I grew up in Tehran, Karachi, London, Hong Kong, and then New Jersey, but for most of my life I’ve been a New Yorker. About three years ago, a friend of a friend recommended that I visit the UAE which was looking to [kickstart] its biotech sector. I was at a point where we’d invested USD 125 mn into Chromocell’s technology — it was ready and I wanted to scale it up. I took a trip and I was so impressed by what the country had done by building the cities from the ground up and overtaking global competition, and I heard that they’d decided to invest in biotech and expand their knowledge-based sector.
I felt that this is a country which could leapfrog the global industry if it really invested in a few demonstrated technologies and scales them up. There is no legacy technology — older companies have dinosaur technologies that are hard to uproot, but the UAE, with no entrenched technologies, can cherrypick developed technologies and really scale them up. So as a company creator and builder, the UAE really captured my imagination and for three years I’ve been focusing on getting a national level biotech JV partnership here.
In terms of my routine, I am in a transitional period right now but ideally, I would get up and rush to the lab. In the US, I built a 24/7 team so I normally touch base with the shift that is working overnight and with my management team, which would be about three people. As the day moves on I would focus on expansion and business development. I’d love the chance to also to look at Saudi, Qatar, Kuwait — places that aren’t established in biotech but they’d want to invest in.
My work-life balance is very blended. For me, work is life. I think for science, like any creative space, like if you’re a musician or an artist, there is no hard boundary. I want my team members to have that boundary and to enjoy their life, but personally I enjoy science and I enjoy pulling a partnership together.
Here, my life is different than in New York, where I meet friends and have a lot of dinner parties. It is much more streamlined and orderly. Life is simpler and you can focus more on work, and it’s almost like a zero-distraction environment.
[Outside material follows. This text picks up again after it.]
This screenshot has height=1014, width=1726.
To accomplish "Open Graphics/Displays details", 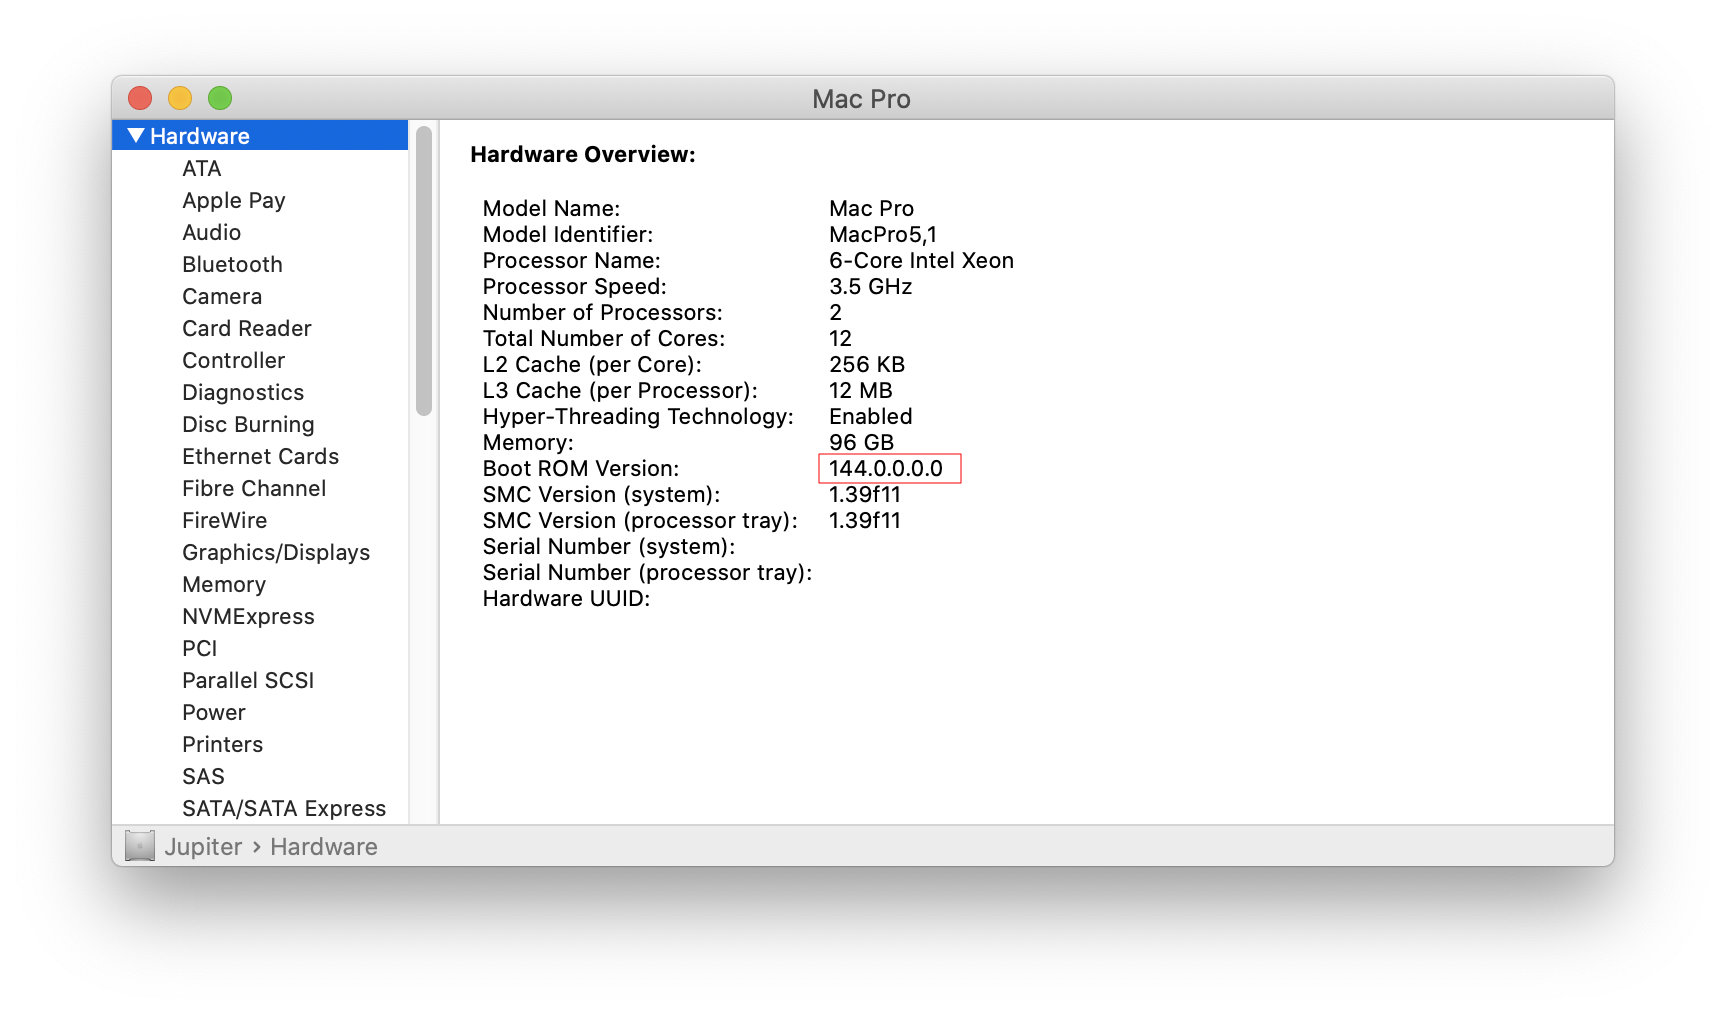I will [275, 552].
I don’t have a TV, and the only kind of movies I like are bad, scary movies because it stops me from thinking — kind of like if you were on a rollercoaster. If it is a good film with a wonderful story, my mind goes right back to work, and so if it is a B-level, terrible, scary movie then that is the kind of movie I’d watch. As a kid, I used to love Doctor Who when I was living in England.
When I am not working I’m scrolling on social media, or on Google News and Apple News. I usually read the news later in the day or during the evening when I am resting.
I live in an old part of Abu Dhabi without many expats. When you leave the apartment there are lots of little shops, and two minutes from my apartment there is this shisha area with hundreds of tables. I was never a shisha person but there is something communal about just going there and hanging out. I usually go there in the evenings and have a shisha and have some Moroccan tea.
Hope is a constant in my life — I am always thinking of what opportunities I can still find and I am still hopeful. I know this sector has so much potential.
I [always] go for projects that are very difficult, and my professor used to tell me to choose projects that were an achievable climb. Sometimes I wonder why I can’t settle for a project that is more achievable, rather than try to build a massive biotech project in a region where it doesn’t exist yet, but then that could also be boring. It’s daunting, but so far I have only ever picked things that [had seemed] impossible, and we succeeded, so I am still hopeful, even though it can be frustrating at times too.